The task ▸ Please pull every line from the listing below and reproduce each one unchanged.

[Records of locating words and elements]
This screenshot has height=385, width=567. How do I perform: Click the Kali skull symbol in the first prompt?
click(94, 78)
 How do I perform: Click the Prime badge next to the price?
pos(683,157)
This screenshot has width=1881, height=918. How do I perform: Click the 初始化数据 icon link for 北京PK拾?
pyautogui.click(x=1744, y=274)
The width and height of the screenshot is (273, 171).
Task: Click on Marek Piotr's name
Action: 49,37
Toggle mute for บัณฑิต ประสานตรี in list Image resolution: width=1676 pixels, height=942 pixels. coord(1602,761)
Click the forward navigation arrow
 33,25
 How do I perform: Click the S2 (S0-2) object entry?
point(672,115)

Written reply ▸
This screenshot has height=385, width=567. How do I perform: Click the Kali skull symbol in the first prompt?
click(94, 78)
 How do I perform: Click the Prime badge next to the price?
pos(683,157)
This screenshot has width=1881, height=918. How do I perform: Click the 初始化数据 icon link for 北京PK拾?
pyautogui.click(x=1744, y=274)
The width and height of the screenshot is (273, 171).
Task: Click on Marek Piotr's name
Action: 49,37
Toggle mute for บัณฑิต ประสานตรี in list Image resolution: width=1676 pixels, height=942 pixels. coord(1602,761)
Click the forward navigation arrow
 33,25
 How do I perform: Click the S2 (S0-2) object entry?
point(672,115)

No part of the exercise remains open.